La Fondation Cartier, un immeuble de verre qui semble flotter sur le boulevard Raspail à Paris, a trouvé un nouveau capitaine. Jeudi 6 octobre, la plus ancienne fondation d’entreprise de France a annoncé la nomination de son nouveau directeur, Chris Dercon, aux côtés d’Hervé Chandès, qui reste directeur artistique. Dans le petit monde de la culture, l’actualité devrait faire beaucoup parler. Parce que le Belge Dercon est une référence en la matière. Il était jusqu’ici le patron de la Réunion des musées nationaux-Grand Palais (RMN-GP), une structure publique qui fédère une dizaine de musées.

Il a ainsi dirigé le Grand Palais, ce gigantesque vaisseau culturel qui accueille expositions, foires et défilés au cœur du Triangle d’Or parisien, aujourd’hui en construction, et dont la réouverture est prévue en 2024 pour les Jeux Olympiques.
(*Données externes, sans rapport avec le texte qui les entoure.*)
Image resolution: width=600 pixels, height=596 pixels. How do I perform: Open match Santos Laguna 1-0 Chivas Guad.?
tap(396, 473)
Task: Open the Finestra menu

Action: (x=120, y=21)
La même année, la Fondation Cartier doit également inaugurer ses nouveaux espaces dans l’ancien Louvre des antiquaires, en plein cœur de Paris. Un site que Chris Dercon devra désormais superviser.
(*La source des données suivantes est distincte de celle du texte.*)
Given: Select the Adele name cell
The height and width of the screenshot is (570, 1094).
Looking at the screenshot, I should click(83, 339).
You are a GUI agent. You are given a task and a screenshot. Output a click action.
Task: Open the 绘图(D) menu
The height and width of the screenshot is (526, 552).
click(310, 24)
Cette prise de fonction est surprenante. Pourquoi diable partir à un an de la fin de son mandat ? Sa tâche, justifie l’intéressé dans un souffle, était terminée. Les travaux du Grand Palais étaient sur les rails, et lui, assure-t-il, voulait renouer avec l’art, les artistes, les expositions… Ce qu’il omet de dire, c’est qu’en juillet 2023, il aura 65 ans, l’âge de la retraite pour les présidents des grands établissements publics. Dans une fondation, où il n’y a pas de limite d’âge, rien n’obligera cet aventurier de l’art à prendre un repos forcé.

Un macroniste convaincu

L’homme a de l’audace à revendre. Il en aura besoin pour participer, dès sa prise de fonction le 19 décembre 2022, à la bataille menée par les fondations privées pour faire rayonner l’art contemporain en France, attirant les grands noms du public (Suzanne Pagé à la Fondation Louis Vuitton et Emma Lavigne à la Collection Pinault). Il compte bien s’y jeter avec plaisir. Rien que de très normal après tout : Chris Dercon a certes passé sa vie dans le secteur public, mais il affirme, comme son ami Emmanuel Macron, « perturbateur ».
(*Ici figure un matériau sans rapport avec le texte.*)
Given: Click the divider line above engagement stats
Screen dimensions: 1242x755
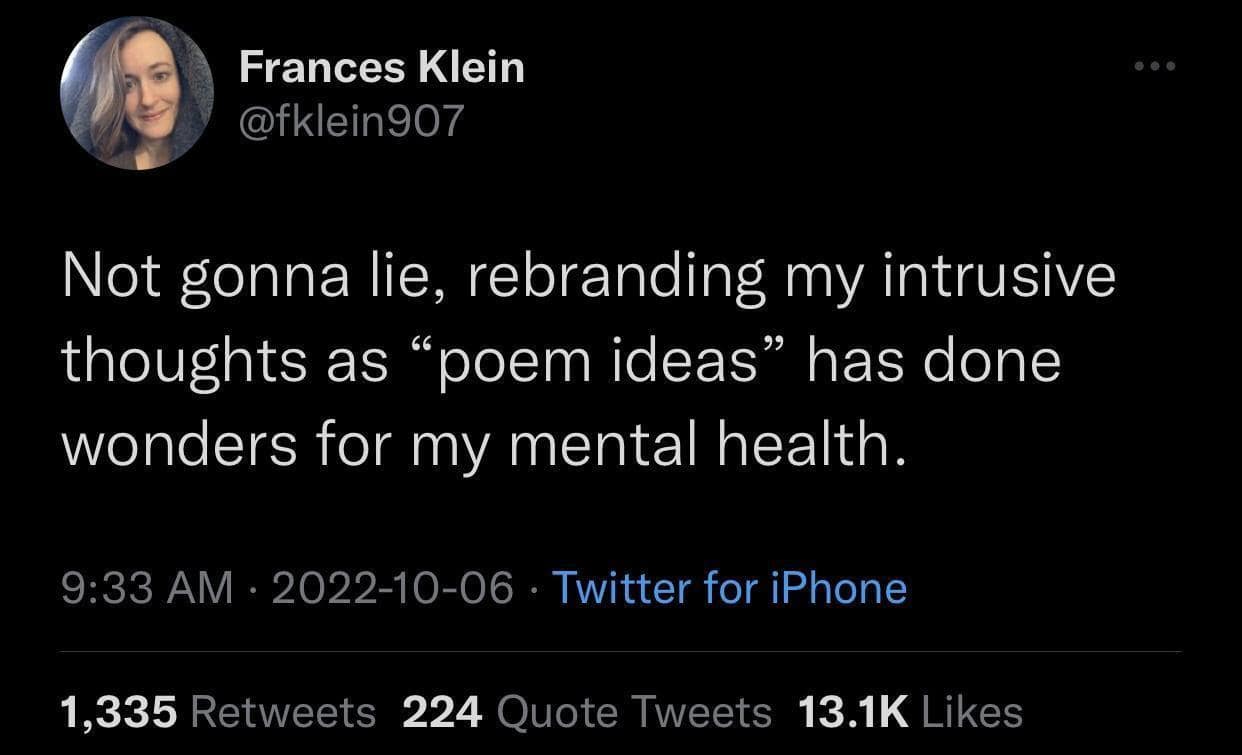Looking at the screenshot, I should (620, 652).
Pas plus tard qu’en janvier, il a secoué le bowling d’art français. Le Grand Palais doit sa survie économique aux expositions, défilés et foires qu’il accueille. Notamment la Foire Internationale d’Art Contemporain (FIAC) qui, pendant un demi-siècle, a fait vibrer la capitale. En décembre, sans prévenir, il lance un appel à la concurrence sur ce créneau. Les commerçants parisiens tremblent d’inquiétude. Les professionnels de l’événementiel expriment leur colère. Mais l’Elysée et le ministère de la Culture rejoignent ses arguments. Si Paris veut profiter du déclin de Londres depuis le Brexit, insiste-t-il, si elle veut s’imposer comme le fief du soft power, a fortiori avant les JO, elle doit nouer une alliance avec les meilleurs, même s’ils sont suisses. (Art Basel est né à Bâle, avant de s’étendre à Miami et Hong Kong).